Abate colpisce gli allenatori: "Gli sia dato tempo: ne sentiremo parlare"

Davide Bonsignore
Le parole di Paolo Fermi, tecnico della Lugagnanese: qualche spunto interessante sul gioco di Abate

Tra gli aspetti più belli del ritiro del Torino ci sono certamente i tanti allenatori che si sono recati a Pinzolo per assistere agli allenamenti di Ignazio Abate e trarre qualche spunto, apprendere alcuni aspetti tattici. Il tecnico sta lavorando molto sull'intensità e sui movimenti dei propri giocatori. Ed è qualcosa che ha colpito più di una persona. Noi ce lo siamo fatto raccontare da Paolo Fermi, allenatore della Lugagnanese, che abbiamo visto ogni giorno taccuino e schemi alla mano per catturare quante più indicazioni di Abate.

“Sono a vedere gli allenamenti quasi tutti i giorni. Sono rimasto colpito positivamente innanzitutto dall’approccio che Abate ha con i giocatori. Ricordo un’intervista alla Juve Stabia dove diceva di voler trattare sempre tutti i giocatori allo stesso modo. E in campo si vede bene. Secondo me è molto importante a tutti i livelli. Poi è altrettanto importante che i principi dell’allenatore siano chiari. Sono principi di un calcio moderno, principi che vogliono portare a Torino un’idea nuova su quello che vuole in campo, con e senza palla. La differenza a tutti i livelli la farà comunque la qualità che avrà a disposizione. In questo, sicuramente, la società interverrà per aiutarlo. Però devo dire che mi ha impressionato positivamente. In Italia non siamo maestri nel dare tempo agli allenatori di poter dimostrare le proprie doti, il risultato purtroppo conta troppo all’inizio. Se avrà tempo per poter lavorare sono convinto che sentiremo parlare di lui positivamente".

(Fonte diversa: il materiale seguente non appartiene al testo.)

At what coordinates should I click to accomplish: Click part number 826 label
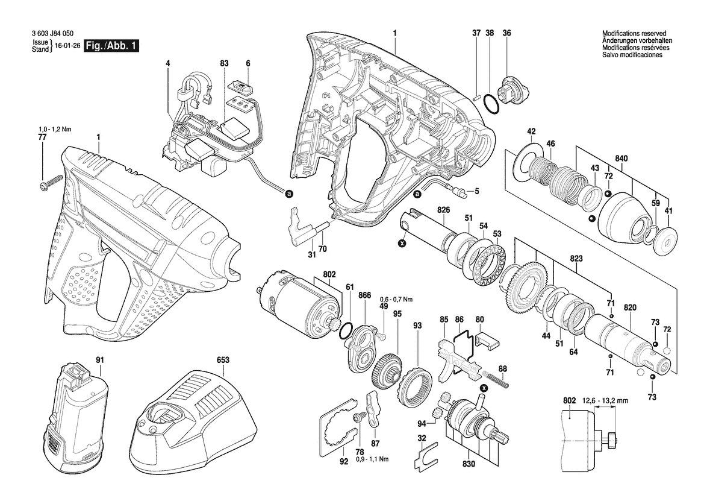tap(444, 209)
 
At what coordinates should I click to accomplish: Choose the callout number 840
tap(621, 159)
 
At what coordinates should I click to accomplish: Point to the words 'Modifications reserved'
tap(634, 33)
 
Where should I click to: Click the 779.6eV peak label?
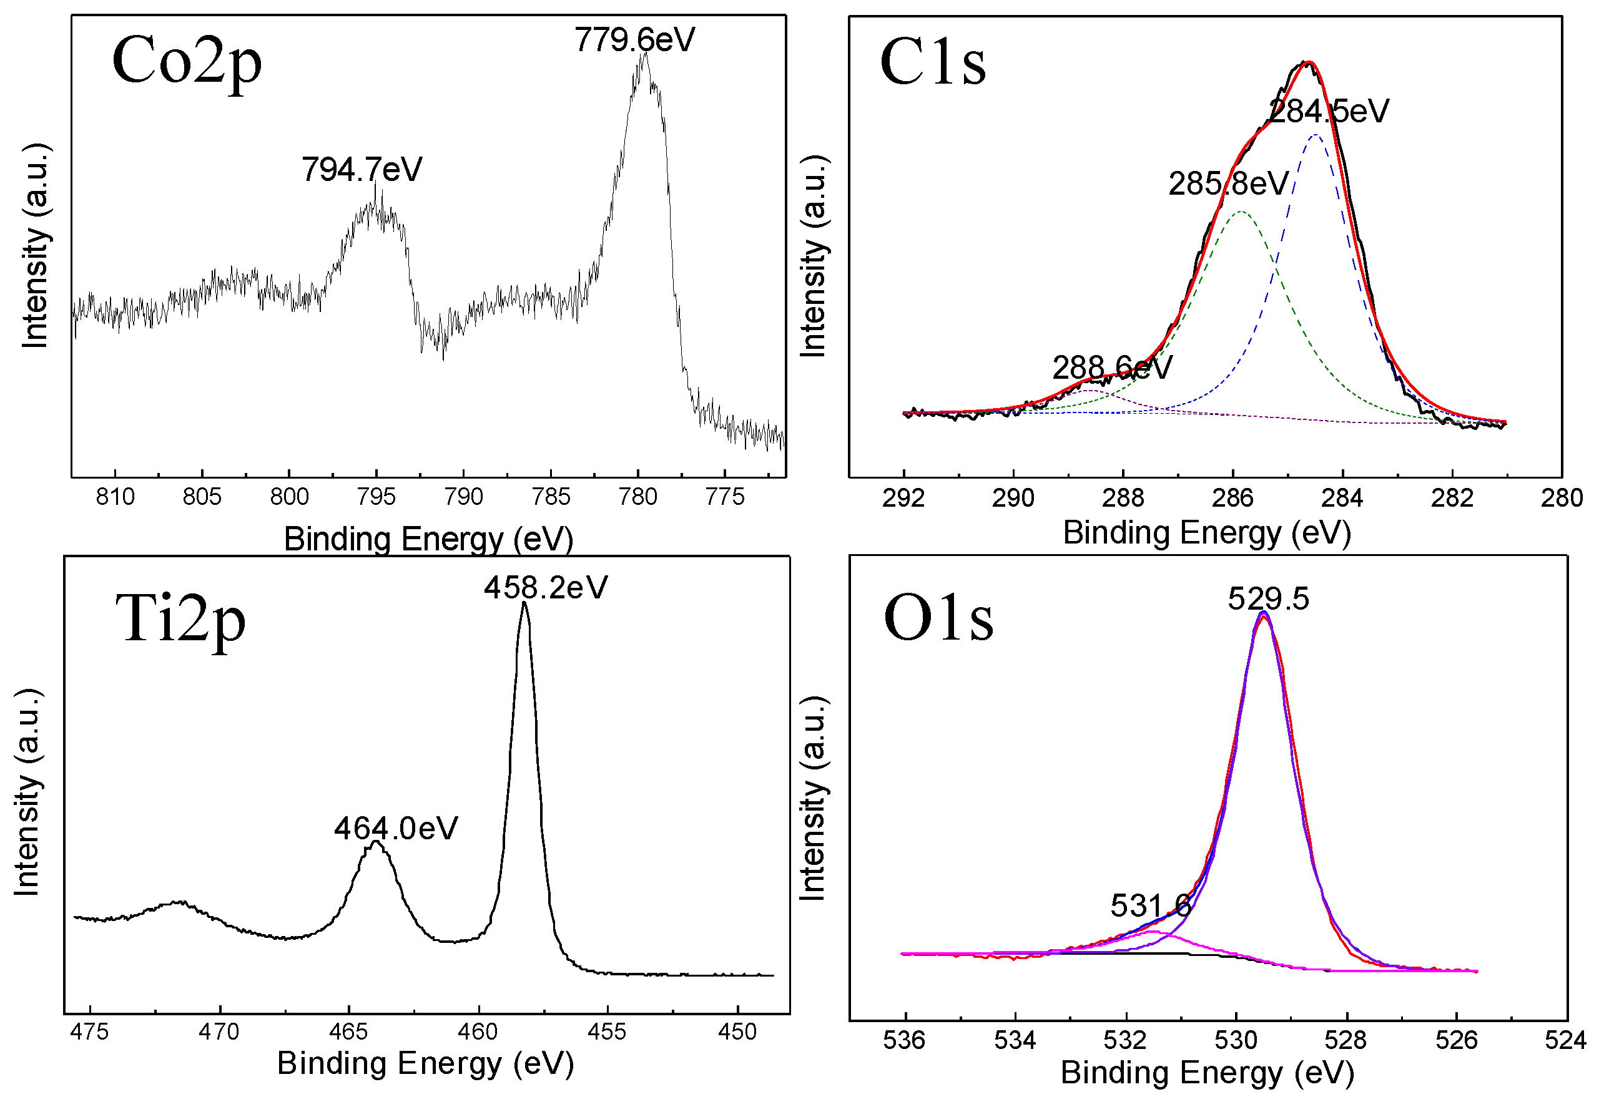point(634,40)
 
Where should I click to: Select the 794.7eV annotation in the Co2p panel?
point(362,170)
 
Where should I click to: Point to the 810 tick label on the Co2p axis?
point(116,497)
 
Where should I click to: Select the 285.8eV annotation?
point(1228,185)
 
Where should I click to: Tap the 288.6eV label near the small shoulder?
point(1112,368)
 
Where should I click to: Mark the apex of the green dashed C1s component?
point(1241,212)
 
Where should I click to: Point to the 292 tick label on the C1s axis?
point(903,499)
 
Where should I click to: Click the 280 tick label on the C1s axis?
point(1562,499)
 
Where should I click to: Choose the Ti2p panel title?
point(181,620)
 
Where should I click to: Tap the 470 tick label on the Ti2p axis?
point(219,1032)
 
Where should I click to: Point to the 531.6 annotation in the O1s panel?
point(1151,906)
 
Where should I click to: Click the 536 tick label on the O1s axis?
point(903,1040)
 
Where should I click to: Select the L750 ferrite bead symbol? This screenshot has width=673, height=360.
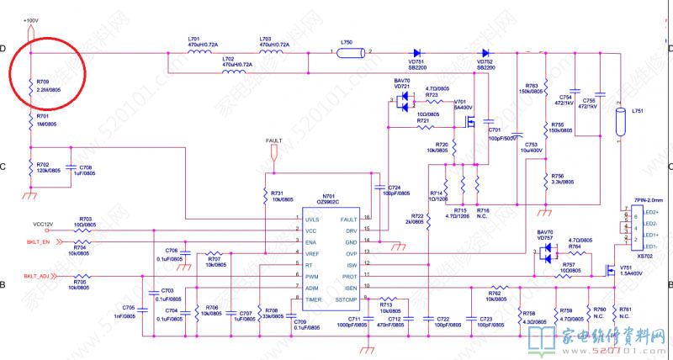point(347,52)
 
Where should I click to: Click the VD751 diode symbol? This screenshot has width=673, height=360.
point(416,52)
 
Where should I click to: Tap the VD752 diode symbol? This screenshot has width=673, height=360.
point(485,52)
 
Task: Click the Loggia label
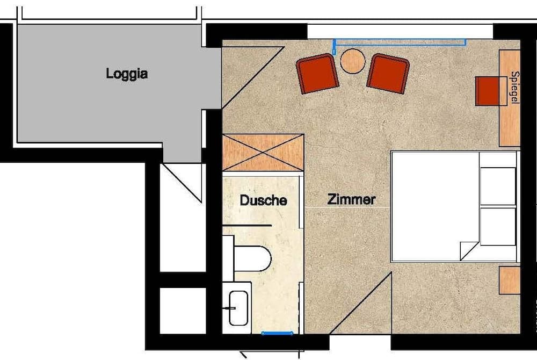(x=127, y=74)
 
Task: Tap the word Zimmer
(x=351, y=200)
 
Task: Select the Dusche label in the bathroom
(x=263, y=200)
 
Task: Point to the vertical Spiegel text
(x=515, y=88)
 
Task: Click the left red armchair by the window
(x=317, y=73)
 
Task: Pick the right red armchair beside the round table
(x=388, y=73)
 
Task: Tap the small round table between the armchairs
(x=353, y=61)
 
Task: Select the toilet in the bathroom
(x=251, y=258)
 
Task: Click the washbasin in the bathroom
(x=238, y=308)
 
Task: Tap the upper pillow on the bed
(x=498, y=186)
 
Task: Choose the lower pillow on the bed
(x=498, y=226)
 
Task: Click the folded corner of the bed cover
(x=468, y=249)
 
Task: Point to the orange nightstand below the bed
(x=509, y=280)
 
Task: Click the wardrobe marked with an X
(x=263, y=153)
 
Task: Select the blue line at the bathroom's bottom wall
(x=277, y=333)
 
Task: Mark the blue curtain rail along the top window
(x=400, y=40)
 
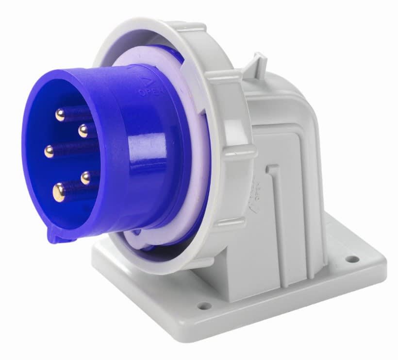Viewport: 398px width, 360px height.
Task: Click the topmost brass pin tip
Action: [x=60, y=115]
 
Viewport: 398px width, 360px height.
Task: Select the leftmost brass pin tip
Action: [x=49, y=152]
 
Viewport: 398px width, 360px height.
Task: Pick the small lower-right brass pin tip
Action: [x=86, y=177]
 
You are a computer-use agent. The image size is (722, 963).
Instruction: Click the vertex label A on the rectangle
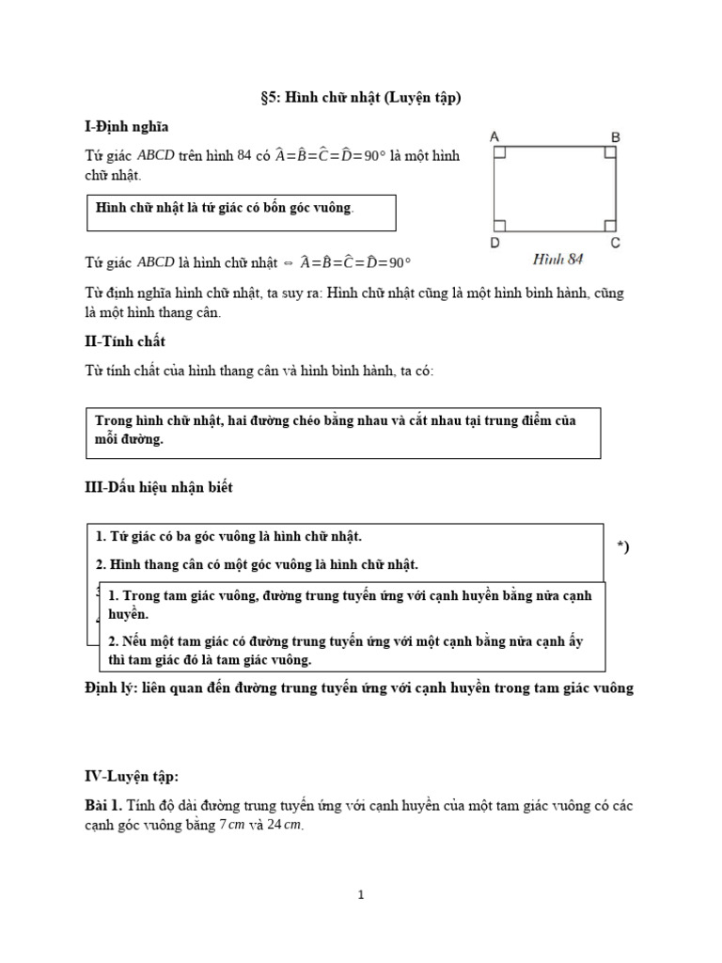(494, 137)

Abate ha dimostrato di saper anche cambiare modulo, è un aspetto tattico che l’ha colpita? “Io credo che Abate stia dimostrando di non essere già partito da un’idea ma di riuscire a svilupparla sulla base dei giocatori che ha a disposizione. Per me il passaggio che sta facendo in fase di non possesso a quattro, o trasformando la squadra in tutte e due le fasi a quattro, è per cercare di migliorare il più possibile in base ai giocatori che a disposizione. Quello che si vede bene, però, è l’intensità degli allenamenti, l’intensità in tutte le esercitazioni. E non è facile riuscire a mantenerla. Questa secondo me è una dote importante dell’allenatore e di tutto il suo staff. Seguirò il Torino quest’anno perché sono curioso di vedere se quello che penso verrà mantenuto. Io penso che, se gli sarà dato tempo, Abate si dimostrerà come un allenatore con principi, idee e capacità di metterle in pratica. Credo che il Torino possa trarne beneficio”.